Banned, contemporary chemicals widespread in U.S. pregnant women.

Jan 14, 2011

Woodruff TJ, AR Zota, and JM Schwartz. Environmental chemicals in pregnant women in the US: NHANES 2003-2004. Environmental Health Perspectives http://dx.doi.org/10.1289/ehp.1002727.

Synopsis by Ami Zota, Sc.D

U.S. pregnant women are exposed to multiple and varied chemicals – some long banned, others currently used – that may harm the fetus during sensitive periods of development.

A new study finds for the first time that the bodies of virtually all U.S. pregnant women – and possibly their unborn children – carry multiple chemicals, including some banned since the 1970s and others used in common products such as non-stick cookware, processed foods and personal care products. 

While the Centers for Disease Control (CDC) has published previous reports on chemical levels in the general population, this is the first study to look at a broad range of chemicals specifically in pregnant women.

Researchers analyzed the data for 163 chemicals and detected about three-quarters of them at varying levels in some or all of the women.

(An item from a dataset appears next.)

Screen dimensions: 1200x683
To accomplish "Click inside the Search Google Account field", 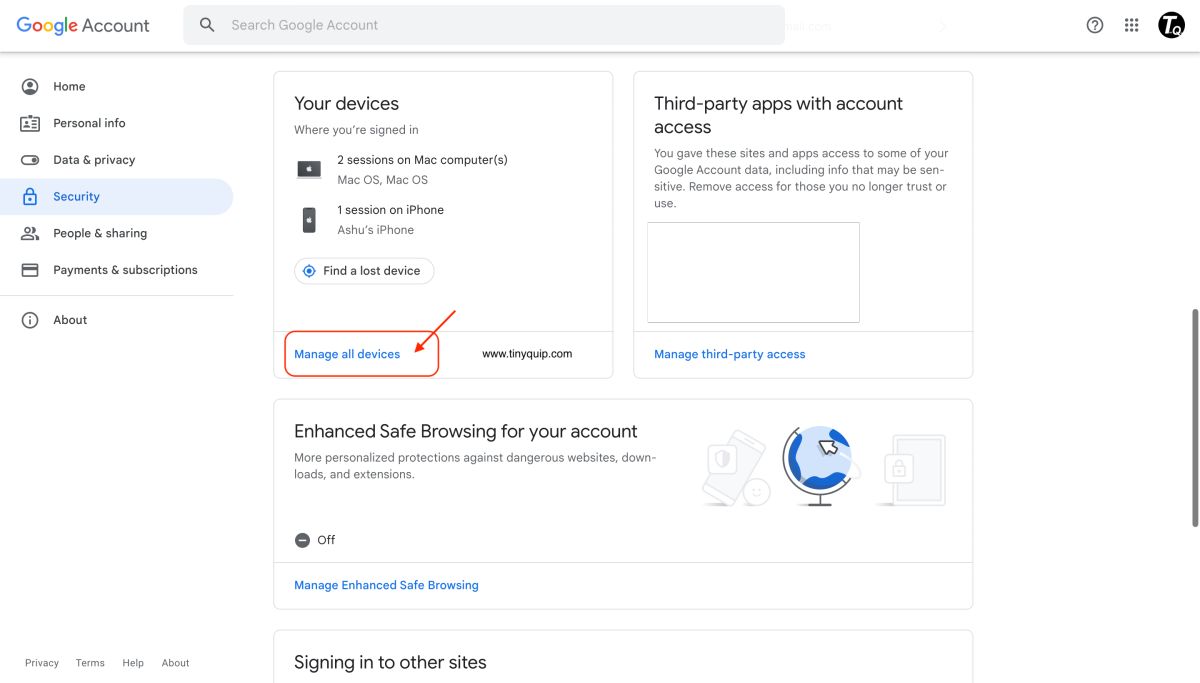I will pos(484,24).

They found almost all – 99 to 100 percent – of the pregnant women carried polychlorinated biphenyls (PCBs), organochlorine pesticides, perfluorinated compounds (PFCs), phenols, polybrominated diphenyl ethers (PBDEs), phthalates, polycyclic aromatic hydrocarbons (PAHs) and perchlorate.

Other chemicals detected in the study group were PBDEs – compounds used as flame retardants and now banned in many states, including California – and DDT – an organochlorine pesticide banned in the United States in 1972. DDT was found at lower levels and in fewer women than its breakdown product DDE.

The health risks for mother and child associated with exposure to this many chemicals at detectable – and sometimes high – levels is not known. Low-level exposures to some of these chemicals during the prenatal period – a time of rapid growth – can lead to a host of long-term health effects, including birth defects, reproductive problems, and cancer. 

Surprisingly, DDE – a breakdown product of the long-banned DDT pesticide – was found in every woman and at some of the highest levels measured for any of the chemicals. Other chemicals found at high levels include perfluoroctane sulfonic acid (PFOS), which is found in food packaging and non-stick cookware (Correction, 1/19/2011: waterproof clothing and stain repellent treated carpets); triclosan, found in antibacterial soap and products; and mono-ethyl phthalate (MEP), found in cosmetics and fragrances. Animal or human studies show all of these chemicals can interfere with the endocrine system.

What these results imply for the women's health – or the health of the developing fetus – is not clear. Although the chemicals found are similar to those identified previously in nonpregnant women, pregnant women are more vulnerable than the general population. Many of the pollutants measured in the study can pass through the placenta from the mother to the developing fetus. They have been measured in cord blood, fetal blood and amniotic fluid.

Many of the chemicals found in the women, though, are known to contribute to similar health problems. Broadly, these can include effects on the heart, immune system and reproduction. A more specific example is how low exposures to lead or mercury alone may only slightly increase the risk of adverse neurological effects while exposures to both of them at the same time can produce a higher risk. The cumulative health risk from exposure to such a broad range of compounds is just beginning to be studied.

The researchers from the University of California, San Francisco, used data from the National Health and Nutritional Examination Survey (NHANES) to determine if the 163 chemicals were in the blood or urine of 268 U.S. pregnant women sampled between 2003 and 2004. The CDC conducts NHANES every two years.

The authors recommend that future work should focus on understanding sources of exposure and the health impacts from exposures to multiple chemicals.